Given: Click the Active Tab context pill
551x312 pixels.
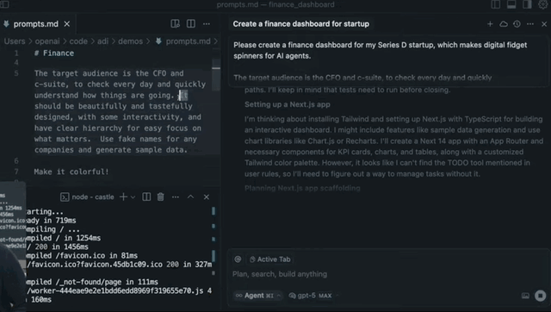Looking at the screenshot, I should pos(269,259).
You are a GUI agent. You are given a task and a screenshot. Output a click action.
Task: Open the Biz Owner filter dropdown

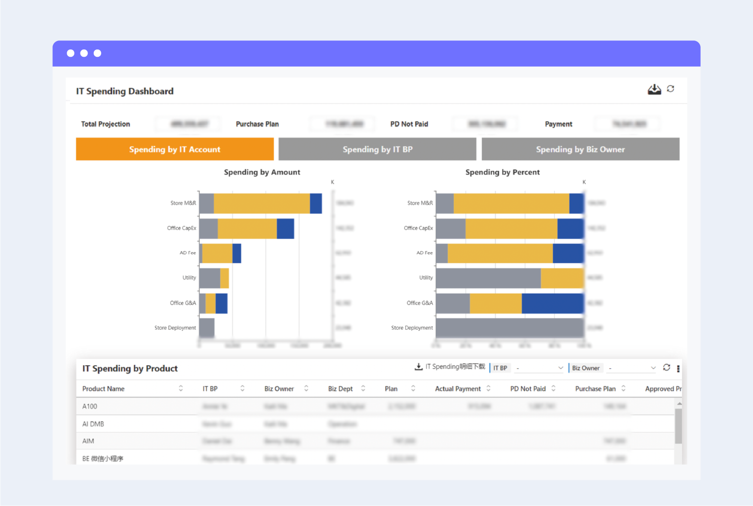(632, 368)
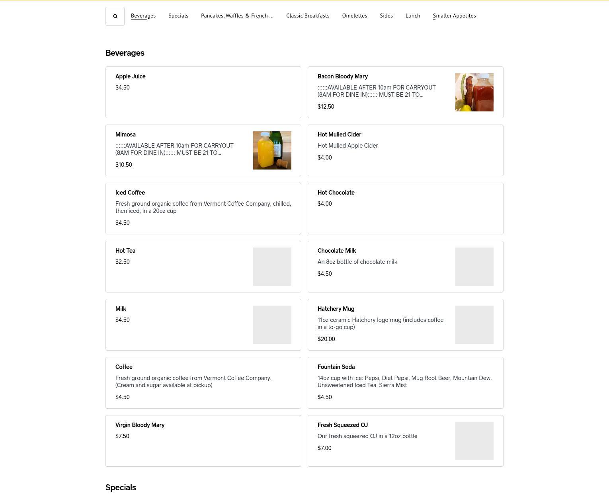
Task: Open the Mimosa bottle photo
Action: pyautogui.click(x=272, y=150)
...
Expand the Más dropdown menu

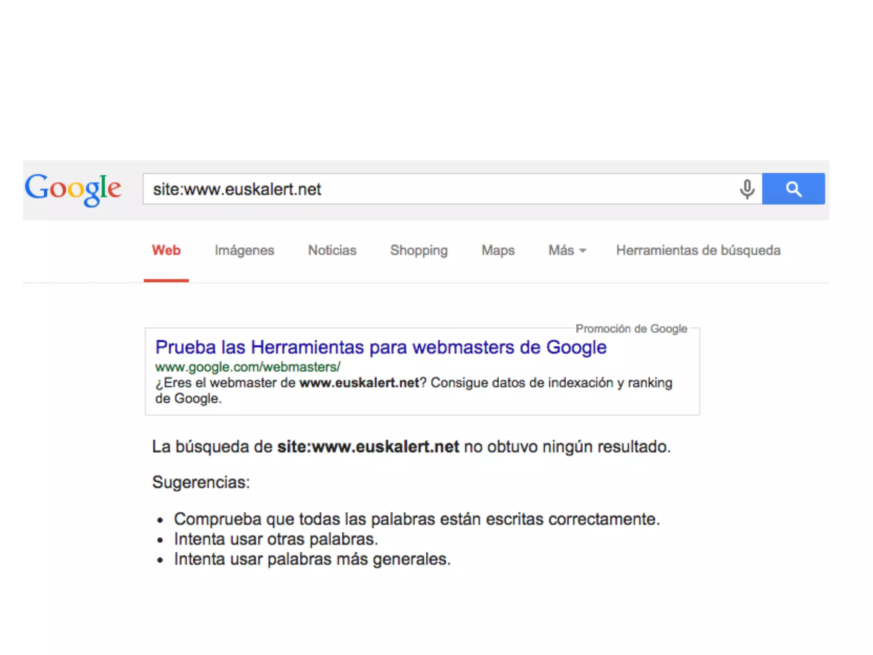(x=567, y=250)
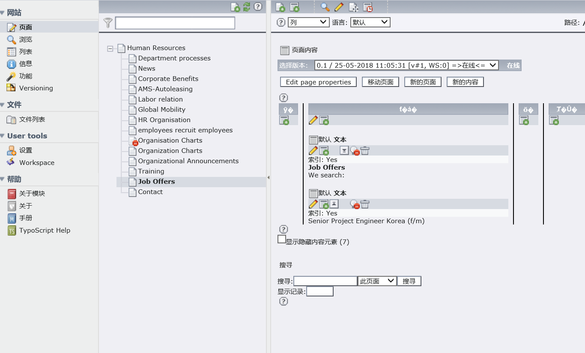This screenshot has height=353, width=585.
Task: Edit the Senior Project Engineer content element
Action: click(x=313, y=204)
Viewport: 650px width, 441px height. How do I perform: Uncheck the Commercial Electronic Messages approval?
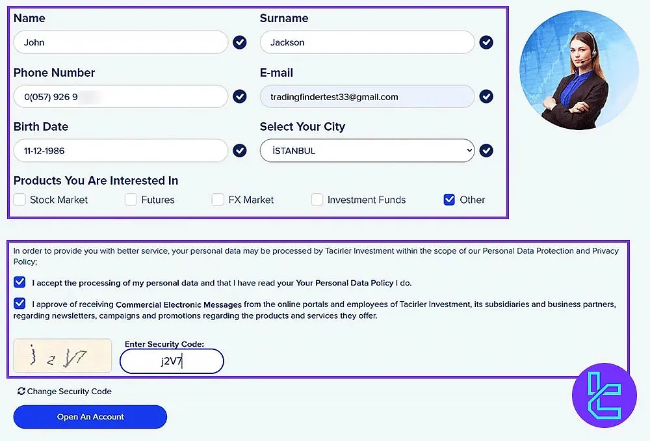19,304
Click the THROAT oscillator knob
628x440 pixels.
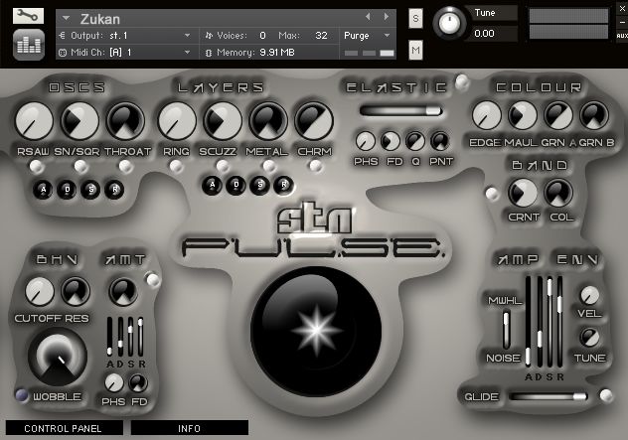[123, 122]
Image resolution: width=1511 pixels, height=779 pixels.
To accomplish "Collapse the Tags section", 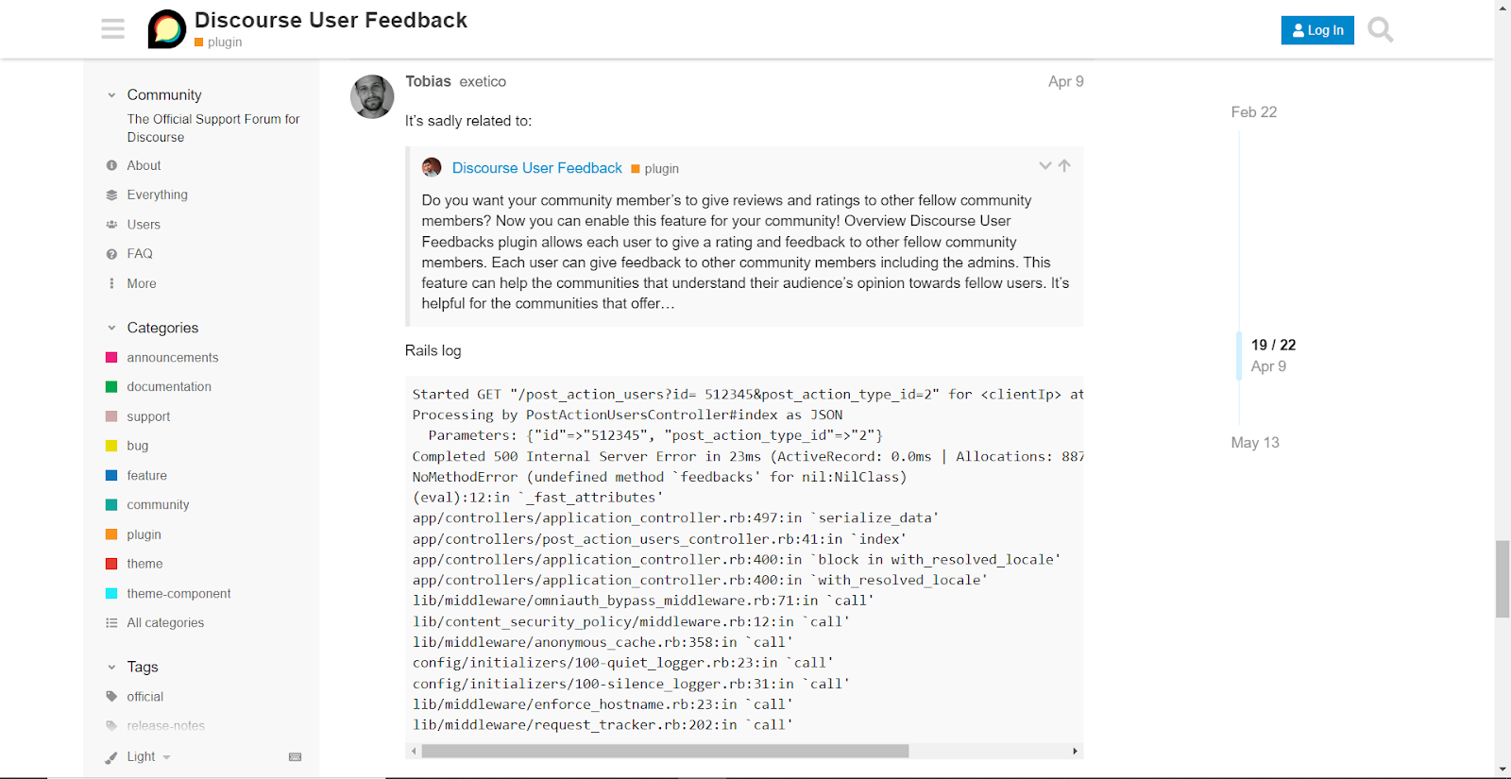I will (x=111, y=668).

任务要求
将包含“Given: Click the Active Tab context pill”的一行直至包含“Action: pyautogui.click(x=272, y=150)”的一行（两端均计入）排成 Markdown 表格，设“行号”与“内容”两列，跳过空行。表格中不要放入图片。

回答如下
| 行号 | 内容 |
|---|---|
| 1 | Given: Click the Active Tab context pill |
| 2 | 551x312 pixels. |
| 3 | Looking at the screenshot, I should pos(269,259). |
| 4 | You are a GUI agent. You are given a task and a screenshot. Output a click action. |
| 5 | Task: Open the Biz Owner filter dropdown |
| 6 | (632, 368) |
| 7 | Task: Open the Mimosa bottle photo |
| 8 | Action: pyautogui.click(x=272, y=150) |